→ **TASKS FOR THIS EXERCISE**:
#1 Write out the part of the passage on Kubernetes authentication starting at "Disable automount" and ending at "(overrides SA default)".
#2 Answer these questions from the passage on Kubernetes authentication:
(a) At what path is a pod's ServiceAccount token mounted by default?
(b) What does OpenShift insert ahead of client cert auth?
(c) For client certificates, what does the CN become?
#3 Carry on writing the passage on Kubernetes authentication from the point where it stops.

→ **PASSAGE SHOWN**:
::::
Mechanism Typical use Notes
Client certificates Admin kubeconfig, component mTLS CN becomes username; O= becomes groups. Rotated via CSR API (certificates.k8s.io)
Bearer tokens ServiceAccount tokens, static secrets Presented in Authorization: Bearer header
OIDC Enterprise SSO (Azure AD, Okta, Keycloak) Configured on API server: --oidc-issuer-url, --oidc-client-id, claim mappings
Webhook token auth Custom token validation API server POSTs TokenReview to external service; returns user + groups
ServiceAccount In-cluster workload identity Namespace-scoped; bound to Roles via RoleBinding

ServiceAccount token auto-mount

By default, every pod gets a projected or legacy Secret volume mounting the pod's ServiceAccount token at /var/run/secrets/kubernetes.io/serviceaccount/token. The token authenticates as that ServiceAccount when calling the API—powerful if the SA has broad RBAC.

TokenRequest API

Prefer bound tokens via TokenRequest (subresource of ServiceAccount): audience-scoped, time-limited, and revocable when the pod is deleted. Projected volumes with expirationSeconds rotate automatically—no long-lived Secret objects.

Disable automount

For workloads that never call the API, disable token injection at two levels:

  • automountServiceAccountToken: false on the ServiceAccount
  • automountServiceAccountToken: false on the Pod spec (overrides SA default)
yaml
apiVersion: v1
kind: ServiceAccount
metadata:
  name: batch-worker
  namespace: etl
automountServiceAccountToken: false
---
apiVersion: v1
kind: Pod
metadata:
  name: worker
  namespace: etl
spec:
  serviceAccountName: batch-worker
  automountServiceAccountToken: false
  containers:
    - name: worker
      image: my-registry/etl:2.1
terminal — who am I?
$ kubectl auth whoami
$ kubectl get serviceaccount default -o yaml
$ kubectl create token default -n app --duration=1h --audience=api
$ kubectl get --raw /apis/authentication.k8s.io/v1/tokenreviews \
  -d '{"apiVersion":"authentication.k8s.io/v1","kind":"TokenReview","spec":{"token":"TOKEN"}}'$ oc whoami
$ oc whoami --show-token=false
$ oc create token default -n app --duration=1h
$ oc get oauth cluster -o yaml
🔒 Security

Legacy ServiceAccount token Secrets (type kubernetes.io/service-account-token) are long-lived and not audience-bound. Audit clusters for auto-created secrets; migrate to projected tokens and set legacy-service-account-token-tracking feature awareness in upgrades.

🔬 Under the Hood

Authenticators run in order until one succeeds. OpenShift inserts an OAuth authenticator ahead of client cert auth—the oc login flow obtains an OAuth access token exchanged for a kube API bearer token.

⚠️ Pitfall

Granting cluster-admin to a default ServiceAccount in a namespace effectively gives every pod in that namespace full cluster control. Use dedicated SAs per deployment with minimal RoleBindings.

RBAC

Role-Based Access Control maps subjects (users, groups, ServiceAccounts) to roles via bindings. Rules are tuples of apiGroups, resources, verbs, and optional resourceNames.
::::
→ **DATA BLOCK**:

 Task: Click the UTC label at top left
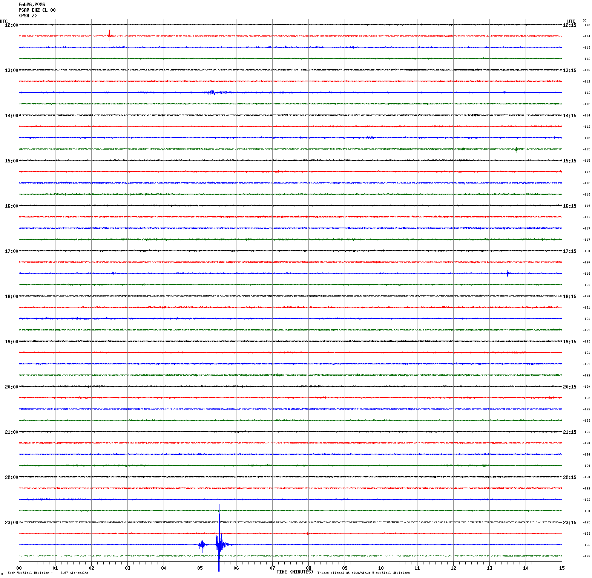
::::
→ **THE RESULTS**:
#1
Disable automount

For workloads that never call the API, disable token injection at two levels:

  • automountServiceAccountToken: false on the ServiceAccount
  • automountServiceAccountToken: false on the Pod spec (overrides SA default)

#2
(a) /var/run/secrets/kubernetes.io/serviceaccount/token
(b) An OAuth authenticator
(c) The username

#3
Core objects

Kind Scope Purpose
Role Namespace Permissions within one namespace
ClusterRole Cluster Cluster-wide or reusable template bound per-namespace
RoleBinding Namespace Links Role or ClusterRole to subjects in that namespace
ClusterRoleBinding Cluster Links ClusterRole to subjects cluster-wide

Subjects, verbs, resources, names

  • Subjects: User, Group, ServiceAccount (kind + name + namespace for SA)
  • Verbs: get, list, watch, create, update, patch, delete, deletecollection, plus subresource verbs like escalate, bind
  • Resources: plural API resource names (pods, deployments); use pods/log for subresources
  • resourceNames: restrict rule to specific object names—cannot combine with list/watch on collections

Aggregated ClusterRoles

aggregationRule on a ClusterRole merges rules from other ClusterRoles matching label selectors. Built-in roles like admin, edit, view aggregate CRDs and controller-specific permissions as operators install.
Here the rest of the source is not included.